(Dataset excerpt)
<<<<

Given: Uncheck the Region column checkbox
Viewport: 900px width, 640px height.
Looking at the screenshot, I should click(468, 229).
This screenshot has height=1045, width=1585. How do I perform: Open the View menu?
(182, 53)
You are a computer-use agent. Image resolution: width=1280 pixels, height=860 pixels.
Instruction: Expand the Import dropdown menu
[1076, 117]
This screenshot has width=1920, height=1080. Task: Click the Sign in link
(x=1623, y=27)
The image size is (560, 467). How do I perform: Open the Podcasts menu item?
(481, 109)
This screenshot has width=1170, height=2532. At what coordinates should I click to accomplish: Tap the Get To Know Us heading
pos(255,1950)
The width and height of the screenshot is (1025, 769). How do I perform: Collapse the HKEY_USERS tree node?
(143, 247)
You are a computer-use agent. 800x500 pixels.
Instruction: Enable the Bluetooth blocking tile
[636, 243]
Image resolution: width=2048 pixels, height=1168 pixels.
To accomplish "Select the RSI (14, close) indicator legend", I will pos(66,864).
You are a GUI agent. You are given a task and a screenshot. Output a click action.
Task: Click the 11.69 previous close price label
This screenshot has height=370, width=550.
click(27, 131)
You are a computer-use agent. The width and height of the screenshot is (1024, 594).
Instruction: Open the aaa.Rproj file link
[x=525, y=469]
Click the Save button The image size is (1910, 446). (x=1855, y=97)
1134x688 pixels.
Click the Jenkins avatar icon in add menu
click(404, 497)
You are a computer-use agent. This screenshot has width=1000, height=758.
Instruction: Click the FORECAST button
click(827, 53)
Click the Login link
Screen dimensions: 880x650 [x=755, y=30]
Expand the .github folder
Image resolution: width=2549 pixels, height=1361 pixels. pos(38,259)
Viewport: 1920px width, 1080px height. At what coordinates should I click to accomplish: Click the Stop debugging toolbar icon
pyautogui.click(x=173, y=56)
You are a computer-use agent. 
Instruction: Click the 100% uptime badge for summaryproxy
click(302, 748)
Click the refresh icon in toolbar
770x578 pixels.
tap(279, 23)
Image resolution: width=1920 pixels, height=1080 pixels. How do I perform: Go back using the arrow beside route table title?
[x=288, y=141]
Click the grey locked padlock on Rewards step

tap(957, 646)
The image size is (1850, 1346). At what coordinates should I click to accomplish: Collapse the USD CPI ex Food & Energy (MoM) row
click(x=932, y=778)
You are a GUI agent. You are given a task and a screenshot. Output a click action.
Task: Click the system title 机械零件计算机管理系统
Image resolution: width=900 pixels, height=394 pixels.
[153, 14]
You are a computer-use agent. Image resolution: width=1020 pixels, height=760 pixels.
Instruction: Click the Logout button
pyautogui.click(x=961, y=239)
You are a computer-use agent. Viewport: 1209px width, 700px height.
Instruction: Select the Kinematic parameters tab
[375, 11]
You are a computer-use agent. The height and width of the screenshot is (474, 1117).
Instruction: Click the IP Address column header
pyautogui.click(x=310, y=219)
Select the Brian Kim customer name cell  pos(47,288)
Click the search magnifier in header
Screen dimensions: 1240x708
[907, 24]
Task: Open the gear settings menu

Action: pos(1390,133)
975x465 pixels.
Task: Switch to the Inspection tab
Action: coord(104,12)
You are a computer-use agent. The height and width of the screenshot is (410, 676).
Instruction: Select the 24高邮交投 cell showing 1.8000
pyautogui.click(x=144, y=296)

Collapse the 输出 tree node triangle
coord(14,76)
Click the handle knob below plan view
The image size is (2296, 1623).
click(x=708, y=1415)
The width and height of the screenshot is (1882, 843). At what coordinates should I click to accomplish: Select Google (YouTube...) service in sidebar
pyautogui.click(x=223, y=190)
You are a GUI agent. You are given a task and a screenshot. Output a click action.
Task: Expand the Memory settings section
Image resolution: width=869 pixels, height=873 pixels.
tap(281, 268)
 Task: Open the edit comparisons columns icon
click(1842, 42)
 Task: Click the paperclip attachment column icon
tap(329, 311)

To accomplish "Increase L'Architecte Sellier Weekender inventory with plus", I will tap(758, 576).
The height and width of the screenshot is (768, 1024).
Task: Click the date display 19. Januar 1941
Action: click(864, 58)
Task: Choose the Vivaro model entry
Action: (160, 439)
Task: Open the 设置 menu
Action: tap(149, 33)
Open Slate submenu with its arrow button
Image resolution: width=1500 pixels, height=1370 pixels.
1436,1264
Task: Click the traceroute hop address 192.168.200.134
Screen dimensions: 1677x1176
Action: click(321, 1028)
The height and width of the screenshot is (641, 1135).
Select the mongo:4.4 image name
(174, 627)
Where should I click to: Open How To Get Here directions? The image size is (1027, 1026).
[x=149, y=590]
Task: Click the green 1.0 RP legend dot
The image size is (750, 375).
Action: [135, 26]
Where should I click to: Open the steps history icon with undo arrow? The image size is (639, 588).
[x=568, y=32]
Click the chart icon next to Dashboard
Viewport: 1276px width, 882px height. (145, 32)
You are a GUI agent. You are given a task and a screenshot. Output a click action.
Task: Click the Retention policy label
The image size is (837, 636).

>>>>

Copy the material above word for word, every line of it.

Given: Uncheck the Region column checkbox
Viewport: 900px width, 640px height.
Looking at the screenshot, I should click(468, 229).
This screenshot has height=1045, width=1585. How do I perform: Open the View menu?
(182, 53)
You are a computer-use agent. Image resolution: width=1280 pixels, height=860 pixels.
Instruction: Expand the Import dropdown menu
[1076, 117]
This screenshot has width=1920, height=1080. Task: Click the Sign in link
(x=1623, y=27)
The image size is (560, 467). How do I perform: Open the Podcasts menu item?
(481, 109)
This screenshot has width=1170, height=2532. At what coordinates should I click to accomplish: Tap the Get To Know Us heading
pos(255,1950)
The width and height of the screenshot is (1025, 769). How do I perform: Collapse the HKEY_USERS tree node?
(143, 247)
You are a computer-use agent. 800x500 pixels.
Instruction: Enable the Bluetooth blocking tile
[636, 243]
Image resolution: width=2048 pixels, height=1168 pixels.
To accomplish "Select the RSI (14, close) indicator legend", I will pos(66,864).
You are a GUI agent. You are given a task and a screenshot. Output a click action.
Task: Click the 11.69 previous close price label
This screenshot has height=370, width=550.
click(27, 131)
You are a computer-use agent. The width and height of the screenshot is (1024, 594).
Instruction: Open the aaa.Rproj file link
[x=525, y=469]
Click the Save button The image size is (1910, 446). (x=1855, y=97)
1134x688 pixels.
Click the Jenkins avatar icon in add menu
click(404, 497)
You are a computer-use agent. This screenshot has width=1000, height=758.
Instruction: Click the FORECAST button
click(827, 53)
Click the Login link
Screen dimensions: 880x650 [x=755, y=30]
Expand the .github folder
Image resolution: width=2549 pixels, height=1361 pixels. pos(38,259)
Viewport: 1920px width, 1080px height. At what coordinates should I click to accomplish: Click the Stop debugging toolbar icon
pyautogui.click(x=173, y=56)
You are a computer-use agent. 
Instruction: Click the 100% uptime badge for summaryproxy
click(302, 748)
Click the refresh icon in toolbar
770x578 pixels.
tap(279, 23)
Image resolution: width=1920 pixels, height=1080 pixels. How do I perform: Go back using the arrow beside route table title?
[x=288, y=141]
Click the grey locked padlock on Rewards step

tap(957, 646)
The image size is (1850, 1346). At what coordinates should I click to accomplish: Collapse the USD CPI ex Food & Energy (MoM) row
click(x=932, y=778)
You are a GUI agent. You are given a task and a screenshot. Output a click action.
Task: Click the system title 机械零件计算机管理系统
Image resolution: width=900 pixels, height=394 pixels.
[153, 14]
You are a computer-use agent. Image resolution: width=1020 pixels, height=760 pixels.
Instruction: Click the Logout button
pyautogui.click(x=961, y=239)
You are a computer-use agent. Viewport: 1209px width, 700px height.
Instruction: Select the Kinematic parameters tab
[375, 11]
You are a computer-use agent. The height and width of the screenshot is (474, 1117).
Instruction: Click the IP Address column header
pyautogui.click(x=310, y=219)
Select the Brian Kim customer name cell  pos(47,288)
Click the search magnifier in header
Screen dimensions: 1240x708
[907, 24]
Task: Open the gear settings menu

Action: pos(1390,133)
975x465 pixels.
Task: Switch to the Inspection tab
Action: coord(104,12)
You are a computer-use agent. The height and width of the screenshot is (410, 676).
Instruction: Select the 24高邮交投 cell showing 1.8000
pyautogui.click(x=144, y=296)

Collapse the 输出 tree node triangle
coord(14,76)
Click the handle knob below plan view
The image size is (2296, 1623).
click(x=708, y=1415)
The width and height of the screenshot is (1882, 843). At what coordinates should I click to accomplish: Select Google (YouTube...) service in sidebar
pyautogui.click(x=223, y=190)
You are a GUI agent. You are given a task and a screenshot. Output a click action.
Task: Expand the Memory settings section
Image resolution: width=869 pixels, height=873 pixels.
tap(281, 268)
 Task: Open the edit comparisons columns icon
click(1842, 42)
 Task: Click the paperclip attachment column icon
tap(329, 311)

To accomplish "Increase L'Architecte Sellier Weekender inventory with plus", I will tap(758, 576).
The height and width of the screenshot is (768, 1024).
Task: Click the date display 19. Januar 1941
Action: click(864, 58)
Task: Choose the Vivaro model entry
Action: (160, 439)
Task: Open the 设置 menu
Action: tap(149, 33)
Open Slate submenu with its arrow button
Image resolution: width=1500 pixels, height=1370 pixels.
1436,1264
Task: Click the traceroute hop address 192.168.200.134
Screen dimensions: 1677x1176
Action: click(321, 1028)
The height and width of the screenshot is (641, 1135).
Select the mongo:4.4 image name
(174, 627)
Where should I click to: Open How To Get Here directions? The image size is (1027, 1026).
[x=149, y=590]
Task: Click the green 1.0 RP legend dot
The image size is (750, 375).
Action: [135, 26]
Where should I click to: Open the steps history icon with undo arrow? The image size is (639, 588).
[x=568, y=32]
Click the chart icon next to Dashboard
Viewport: 1276px width, 882px height. (145, 32)
You are a GUI agent. You are given a task and a screenshot. Output a click action.
Task: Click the Retention policy label
The image size is (837, 636).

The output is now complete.